La Mécanique des Ecureuils
C'est signé Yann Moix. D'après lui,
il écrit plutôt des inepties, en général assis à la terrasse des cafés
en matant les demoiselles de tout crin, ce qui au moins lui évite de
devoir fréquenter la faune des bureaux. Sous le soleil d'une fin d'après-midi
d'été, il observe le zoo urbain et le raconte avec des mots sarcastiques
chauffés par une libido énervée qui s'imagine en sexualité-ultra-méga-débridée.
Brunes, blondes, chatains ou rousses, les femelles sont les héroïnes
du spectacle, parfois accompagnées de pauvres types qui ne méritent
ni l'énergie dépensée pour tirer leur lamentable portrait, ni la déprime
ressentie face aux goûts de chiottes affichés par ces belettes.
Donc, Yann Moix écrit seul à une
table de café. Mais en fait, ils sont deux sur le carnet, dont une chatte
rousse, et ils s'agitent à même le crépuscule du plancher, une langue
de plume pour chatouiller la rousseur de zones inaccessibles et faire
jaillir des tâches de dessin animé quand la queue s'entête. Ca assure
niveau résultats. "N'ayez pas peur, mes rousses, je saurai vous respecter
le cul." écrit-il et on comprend pourquoi il embrase les jeunes
lectrices en fleur… Entre le vivre et l'écrire, il est cependant clair
que sur ce coup-là, le choix s'est fait sans lui, et que seuls quelques
fauves souvenirs de tétons bucoliques ont suffit à coucher le flot de
fantasmes sur le papier. Dans les bars, les rousses boivent leur café
et prennent la porte vers d'autres aventures, puis deviennent des salopes
dans la tête de masturbateurs ou d'écrivains obsédés.
Programmées pour se faire mettre
Entre Tic et Tac, Yann Moix prend
la position de l'hétéro lucide tendance ethnologue. Sa lecture désabusée
d'une société, peuplée de salariés nains à chibres d'ogres, toute
entière motivée par ses quelques instants de jouissance en fin de soirée,
bien chers payés en humiliations ritualisées au bureau tout le reste
de la journée, est criante de vérité, mais surtout, elle le fatigue.

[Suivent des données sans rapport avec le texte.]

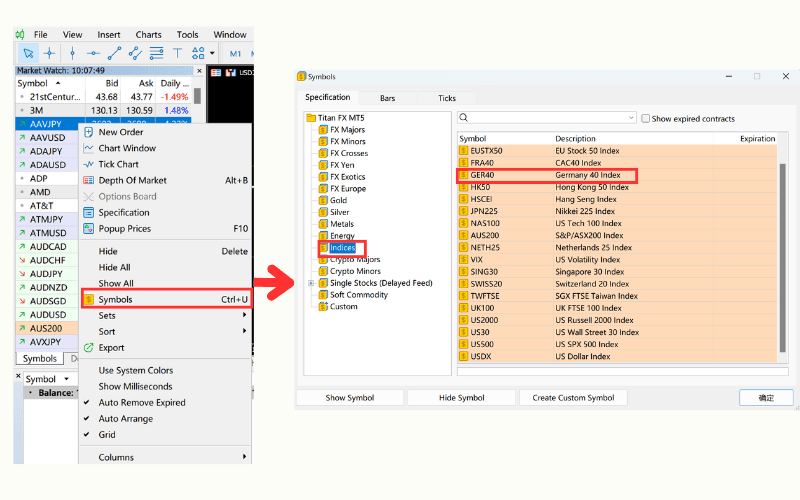Enable Show expired contracts checkbox
The width and height of the screenshot is (800, 500).
[646, 118]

"Je ne supporte plus l'avant (ni l'après non plus, d'ailleurs, mais
j'y reviendrai). Je ne supporte plus les prises de rendez-vous, les
coups de fil, les arrivées grandiloquentes dans les endroits branchés,
les réservations pénibles, les conversations kantiennes, les concours
de grimaces intelligentes, les petits moments de poésie pure, les promenades
sous la lune, l'euphorie calculée des alcools, l'intelligence distillée
toute la soirée. Je ne supporte plus d'essayer de faire mouche avec
les mêmes histoires aux mêmes endroits, je ne supporte plus mes histoires,
sans cesse identiques quelle que soit la chatte en face à brouter, et
j'aimerais vraiment que toutes ces minutes d'hypocrisie humaine se réduisent
en efficacité animale."
En conséquence, ça débande grave
sur la fin, et tout le monde perd son sourire. Les dernières pages se
durcissent, les mots basculent (la nuance entre "salope" et "connasse"
si vous voyez ce que je veux dire). Faute d'imaginer une alternative
à cette comédie des hormones qui dépossède bel et bien l'espèce humaine
de ses prétentions à un idéal, il me semble que Yann Moix perd son humour
en même temps que le romantisme et s'abîme dans l'amer. Ce qui n'enlève
rien à son talent et ne m'empêchera pas d'attendre son prochain papier
avec impatience.
Jeunes filles, demandez donc une
addition séparée si vous partagez sa table, ou alors mieux, invitez
Yann Moix en amoureux, il n'en reviendra pas.